[Collected data entries]
= Beginning of Section =

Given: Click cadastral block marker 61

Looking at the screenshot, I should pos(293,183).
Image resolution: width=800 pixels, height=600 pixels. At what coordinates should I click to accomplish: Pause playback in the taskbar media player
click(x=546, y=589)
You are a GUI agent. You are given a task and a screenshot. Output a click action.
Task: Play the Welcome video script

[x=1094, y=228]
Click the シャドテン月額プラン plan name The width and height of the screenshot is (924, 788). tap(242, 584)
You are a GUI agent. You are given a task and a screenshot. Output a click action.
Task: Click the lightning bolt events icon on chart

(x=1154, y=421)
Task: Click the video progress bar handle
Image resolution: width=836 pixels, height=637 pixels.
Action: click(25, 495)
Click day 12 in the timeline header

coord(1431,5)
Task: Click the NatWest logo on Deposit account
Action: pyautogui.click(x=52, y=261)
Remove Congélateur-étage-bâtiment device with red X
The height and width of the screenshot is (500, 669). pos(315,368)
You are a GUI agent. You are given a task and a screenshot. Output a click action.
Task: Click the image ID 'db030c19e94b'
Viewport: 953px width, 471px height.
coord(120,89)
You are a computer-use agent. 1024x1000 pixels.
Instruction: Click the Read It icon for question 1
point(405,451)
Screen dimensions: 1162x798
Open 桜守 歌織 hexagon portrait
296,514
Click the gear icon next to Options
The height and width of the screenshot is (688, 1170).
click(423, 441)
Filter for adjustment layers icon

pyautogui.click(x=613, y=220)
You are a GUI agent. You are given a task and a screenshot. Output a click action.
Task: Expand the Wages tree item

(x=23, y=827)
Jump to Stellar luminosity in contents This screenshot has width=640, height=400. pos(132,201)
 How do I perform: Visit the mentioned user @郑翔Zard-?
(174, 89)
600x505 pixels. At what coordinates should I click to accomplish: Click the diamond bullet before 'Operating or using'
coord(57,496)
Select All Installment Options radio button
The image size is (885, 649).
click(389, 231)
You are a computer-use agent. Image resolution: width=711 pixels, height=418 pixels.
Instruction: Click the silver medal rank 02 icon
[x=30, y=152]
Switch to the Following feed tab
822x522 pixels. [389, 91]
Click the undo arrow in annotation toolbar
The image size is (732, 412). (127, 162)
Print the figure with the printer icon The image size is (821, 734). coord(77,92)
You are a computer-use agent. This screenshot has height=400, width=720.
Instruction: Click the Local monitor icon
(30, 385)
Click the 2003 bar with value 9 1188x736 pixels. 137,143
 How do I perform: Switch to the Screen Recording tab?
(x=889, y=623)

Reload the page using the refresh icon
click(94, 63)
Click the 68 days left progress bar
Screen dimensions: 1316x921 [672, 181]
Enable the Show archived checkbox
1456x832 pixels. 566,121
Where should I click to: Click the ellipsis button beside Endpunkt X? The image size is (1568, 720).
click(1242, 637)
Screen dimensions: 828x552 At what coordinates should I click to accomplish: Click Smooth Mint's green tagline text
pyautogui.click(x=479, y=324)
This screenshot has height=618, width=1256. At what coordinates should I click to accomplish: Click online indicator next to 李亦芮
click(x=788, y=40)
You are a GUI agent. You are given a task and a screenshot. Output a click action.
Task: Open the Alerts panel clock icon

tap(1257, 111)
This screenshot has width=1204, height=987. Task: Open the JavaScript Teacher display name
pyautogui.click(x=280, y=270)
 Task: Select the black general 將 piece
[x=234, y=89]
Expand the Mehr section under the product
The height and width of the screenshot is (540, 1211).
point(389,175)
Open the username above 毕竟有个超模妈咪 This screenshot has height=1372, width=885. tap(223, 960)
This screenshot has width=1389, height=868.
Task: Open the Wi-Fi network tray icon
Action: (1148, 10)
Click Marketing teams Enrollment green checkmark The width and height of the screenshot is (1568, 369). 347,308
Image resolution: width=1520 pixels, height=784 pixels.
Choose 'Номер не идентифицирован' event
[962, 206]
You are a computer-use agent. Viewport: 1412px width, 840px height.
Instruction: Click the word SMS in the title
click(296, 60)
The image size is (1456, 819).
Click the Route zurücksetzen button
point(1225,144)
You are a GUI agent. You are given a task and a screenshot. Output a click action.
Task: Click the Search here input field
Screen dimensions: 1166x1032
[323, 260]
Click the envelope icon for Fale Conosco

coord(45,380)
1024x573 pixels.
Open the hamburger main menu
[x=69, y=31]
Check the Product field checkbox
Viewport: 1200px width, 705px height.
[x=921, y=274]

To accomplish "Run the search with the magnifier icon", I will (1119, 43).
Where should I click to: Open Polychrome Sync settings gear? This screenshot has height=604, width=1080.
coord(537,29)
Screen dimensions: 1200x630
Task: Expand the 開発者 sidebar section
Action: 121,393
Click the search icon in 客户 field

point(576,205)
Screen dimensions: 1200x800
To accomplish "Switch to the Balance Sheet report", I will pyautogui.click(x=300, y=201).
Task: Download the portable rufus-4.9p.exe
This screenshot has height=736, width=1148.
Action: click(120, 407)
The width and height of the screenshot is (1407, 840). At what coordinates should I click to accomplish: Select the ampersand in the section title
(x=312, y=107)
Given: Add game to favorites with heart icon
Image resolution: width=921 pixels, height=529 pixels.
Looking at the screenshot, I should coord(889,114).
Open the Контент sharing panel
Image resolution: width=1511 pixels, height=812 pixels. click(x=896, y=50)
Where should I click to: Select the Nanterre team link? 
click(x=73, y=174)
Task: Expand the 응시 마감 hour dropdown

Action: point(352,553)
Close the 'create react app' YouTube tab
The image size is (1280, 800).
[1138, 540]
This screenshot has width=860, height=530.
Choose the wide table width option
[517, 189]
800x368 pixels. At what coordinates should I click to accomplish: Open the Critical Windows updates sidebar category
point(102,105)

= End of Section =

> _What the task requires_
Count the lines above that contain "will", and give only the number.

> _Exercise response_
2